Después de todo, lo importante era cumplir con los compromisos para regresar lo antes posible al hotel, tomar baños de espuma en la tina victoriana con patas de león, perseguir a Seven por la habitación, desnudo, gateando sobre las alfombras inglesas.

Y ella arañándole la espalda, hundiendo su diminuta nariz entre las grasas de su abultado abdomen.

Sin embargo, el viejo MacGregor era un hombre liviano por dentro. Y liviano se sintió el tercer día en Stratford Town después de una larga siesta. Apenas despegó un ojo, estiró una mano hacia el velador donde había dejado una caja con polvos de jalea.

Insaciable se llenó la boca y comenzó a recorrer los íntimos secretos de Seven. El dulce y ácido sabor de los polvos de jalea mezclado al salvaje aroma de Seven, finalmente evanescente, le deparaba un enorme placer.

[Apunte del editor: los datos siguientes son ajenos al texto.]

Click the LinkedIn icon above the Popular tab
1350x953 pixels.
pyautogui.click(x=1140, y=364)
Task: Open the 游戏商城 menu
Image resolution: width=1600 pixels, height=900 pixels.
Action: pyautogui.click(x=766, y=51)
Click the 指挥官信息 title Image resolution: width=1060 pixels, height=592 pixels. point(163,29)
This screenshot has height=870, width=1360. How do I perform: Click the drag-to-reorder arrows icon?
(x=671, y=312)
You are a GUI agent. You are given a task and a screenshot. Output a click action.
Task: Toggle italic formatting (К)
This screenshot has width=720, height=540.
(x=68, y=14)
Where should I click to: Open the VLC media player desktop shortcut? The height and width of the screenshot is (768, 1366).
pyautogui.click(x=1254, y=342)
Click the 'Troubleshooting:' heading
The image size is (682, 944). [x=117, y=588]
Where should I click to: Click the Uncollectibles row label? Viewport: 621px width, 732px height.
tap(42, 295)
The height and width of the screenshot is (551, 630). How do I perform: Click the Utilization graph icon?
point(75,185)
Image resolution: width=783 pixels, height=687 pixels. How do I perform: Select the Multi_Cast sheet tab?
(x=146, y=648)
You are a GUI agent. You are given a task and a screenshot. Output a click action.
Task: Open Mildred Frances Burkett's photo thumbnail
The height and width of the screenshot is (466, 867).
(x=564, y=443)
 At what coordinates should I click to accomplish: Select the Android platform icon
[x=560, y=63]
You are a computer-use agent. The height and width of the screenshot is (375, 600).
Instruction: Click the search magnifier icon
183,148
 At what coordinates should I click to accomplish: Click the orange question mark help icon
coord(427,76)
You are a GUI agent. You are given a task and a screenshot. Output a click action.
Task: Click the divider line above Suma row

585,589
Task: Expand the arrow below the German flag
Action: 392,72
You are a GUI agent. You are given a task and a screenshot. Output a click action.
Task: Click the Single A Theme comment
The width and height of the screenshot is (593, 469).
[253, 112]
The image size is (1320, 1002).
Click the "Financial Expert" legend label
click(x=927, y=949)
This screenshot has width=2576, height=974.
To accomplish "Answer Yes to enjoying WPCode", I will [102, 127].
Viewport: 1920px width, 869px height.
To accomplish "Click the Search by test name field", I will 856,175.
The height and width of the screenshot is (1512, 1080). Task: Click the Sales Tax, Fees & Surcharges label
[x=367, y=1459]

Un pervertido, comentaron varias veces a sus espaldas algunos, en cuyas bocas la historia parecía ser otra.

 

10

 

Que tenía gracia. Gracia y vitalidad. Eso comentaba la gente. Un optimismo incorregible, a juzgar por la manera de empinarse las copas de champaña.

Intrigaba cómo, luego de tantos años, había logrado que una chica oriental continuara girando alrededor de su órbita decadente.

Historias y promesas.

No era un explorador, comenzó a caminar, no había otra opción. El Land Rover había fundido el motor en las lluviosas montañas de Camboya…

Eso podía contarle a la gente en los eventos. Su época de trader de piedras semipreciosas en el sudeste asiático. La época más entrañable, cuando vio a Seven por primera vez.

whisky

Y lo más importante, el placentero recorrido, casi abyecto, de su lengua untada de polvos de jalea por los pequeños pechos de Seven.